Coupe du monde: les écoles du Qatar mettent les enfants en vacances pour un mois et demi

Ils pourront profiter pleinement de la Coupe du monde dans leur pays. Les écoliers du Qatar sont en vacances à partir de ce jeudi pour un mois et demi, jusqu'à la fin de la compétition. Une décision qui oblige les familles à se réorganiser.

Plus que quatre jours avant le coup d'envoi de la Coupe du monde de foot, avec le match d'ouverture dimanche après-midi entre l'Equateur et le pays hôte, le Qatar. Un pays hôte qui, chaque jour, semble se tourner un peu plus vers sa Coupe du monde. Les rythmes de travail sont adaptés pour que tout le monde profite de la compétition.

Depuis le début du mois, les employés de l'administration ne travaillent plus ou sont en télétravail. Et à partir de ce jeudi, tous les établissements scolaires sont en vacances, au moins jusqu'au 22 décembre.

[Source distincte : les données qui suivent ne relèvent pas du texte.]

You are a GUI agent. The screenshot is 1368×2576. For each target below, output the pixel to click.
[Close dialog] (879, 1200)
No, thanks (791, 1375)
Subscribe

Dans la cour de cette école, on les appelle, "les vacances Fifa". Plus d'un mois sans classe. Le petit Denizmavi, âgé de 8 ans, est surexcité.

“Il y a un parc aquatique dans mon quartier. Et puis, on va aller voir des matchs", se réjouit-il. "C'est une expérience unique”, ajoute Asil, son papa. “C'est la première fois qu'on va aller voir un match de la Coupe du monde ensemble, en tribune", indique-t-il.

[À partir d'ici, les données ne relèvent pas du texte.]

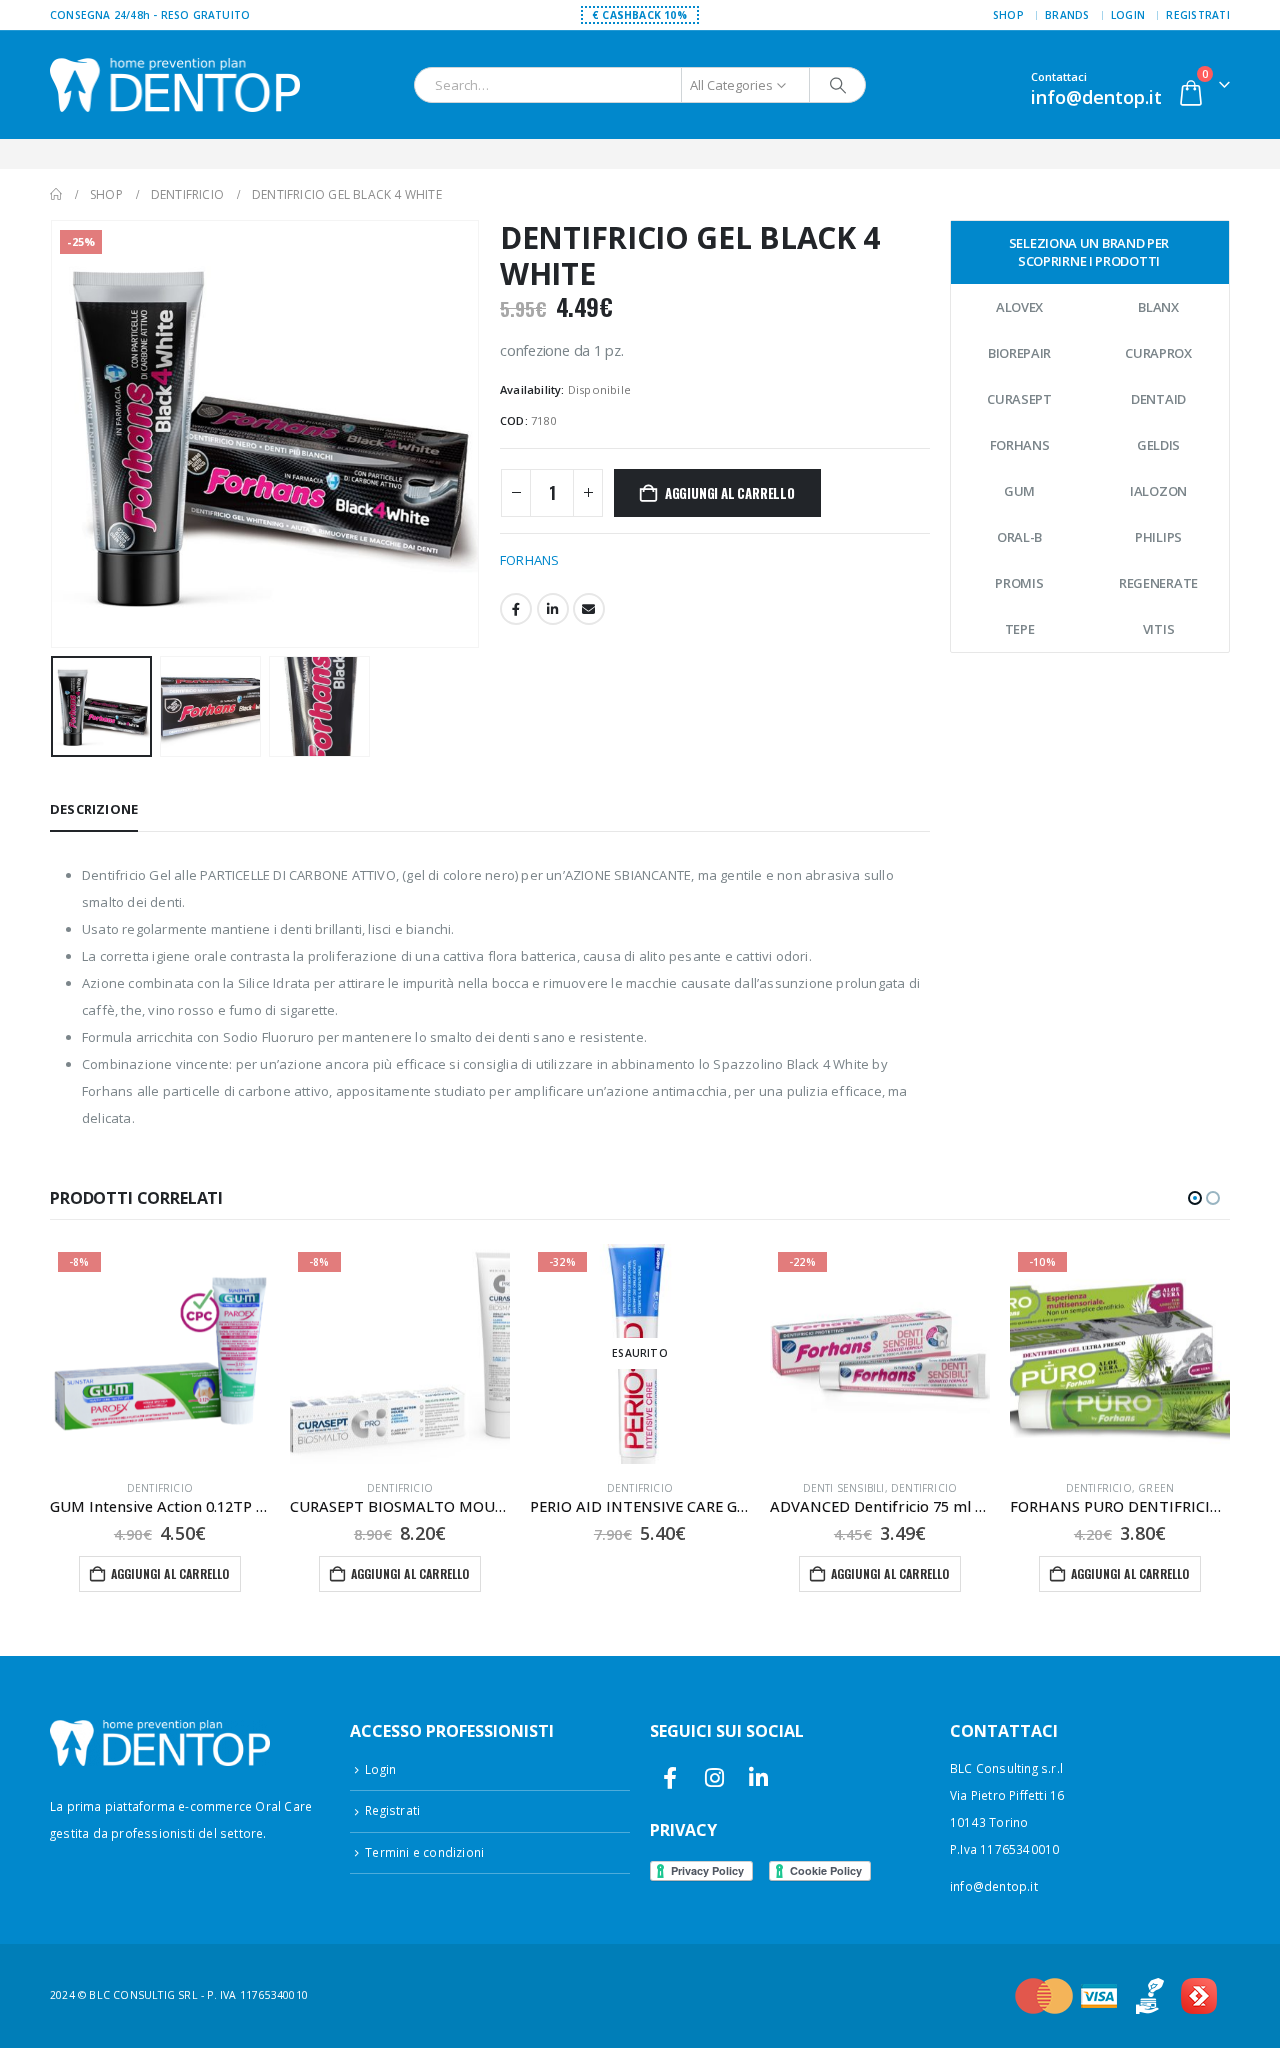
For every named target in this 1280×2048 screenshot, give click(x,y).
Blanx (1158, 307)
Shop (1008, 15)
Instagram (714, 1778)
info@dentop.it (994, 1886)
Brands (1067, 15)
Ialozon (1158, 491)
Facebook (516, 609)
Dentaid (1158, 399)
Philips (1158, 537)
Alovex (1019, 307)
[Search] (838, 85)
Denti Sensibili (844, 1488)
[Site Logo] (175, 85)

Et c'est justement le but de ces vacances rallongées, que tout le monde profite du Mondial. Certains enfants, ici, vont jouer les porte-drapeaux pendant certains matchs. Mais cette fermeture longue durée ne plaît pas vraiment à Nicolas. “Pour éviter aux enfants de perdre un mois et demi d’école, on va rentrer en France. Et dès qu’on rentre, lundi, ils sont à l’école”, précise-t-il.

Un rythme particulier

Pour ceux qui restent, en revanche, pas toujours simple de s'organiser. "Ça change notre routine donc des membres de ma famille viennent nous aider", indique une habitante de Doha. “C’est très, très long et il faut remplir la journée, donc ce n’est pas juste de l’amusement. Il faut aussi garder la cervelle en action”, appuie Patricia, autre habitante de la capitale.

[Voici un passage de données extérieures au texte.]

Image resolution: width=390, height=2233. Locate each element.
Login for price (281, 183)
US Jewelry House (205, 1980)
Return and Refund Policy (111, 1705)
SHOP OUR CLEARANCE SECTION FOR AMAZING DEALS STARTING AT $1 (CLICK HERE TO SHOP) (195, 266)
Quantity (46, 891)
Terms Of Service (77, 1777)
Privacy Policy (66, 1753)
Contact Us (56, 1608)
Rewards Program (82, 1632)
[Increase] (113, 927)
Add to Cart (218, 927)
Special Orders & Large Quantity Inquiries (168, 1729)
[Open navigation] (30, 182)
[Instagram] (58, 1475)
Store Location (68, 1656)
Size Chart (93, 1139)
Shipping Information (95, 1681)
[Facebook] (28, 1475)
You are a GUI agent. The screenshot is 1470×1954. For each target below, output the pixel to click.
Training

Tous les parents prévoient de faire travailler leurs enfants. Émilie, prof de français à Doha, appréhende quand même le retour en classe.

“J’ai l’impression qu’on va devoir remettre les règles au clair dans les classes. Un mois et demi de vacances, c’est comme les vacances d’été. Ça va être comme une nouvelle rentrée, comme si on avait deux rentrées scolaires sur la même année”.

Des dispositifs particuliers d'apprentissage ont été mis en place, notamment pour les élèves qui ont des examens en fin d'année.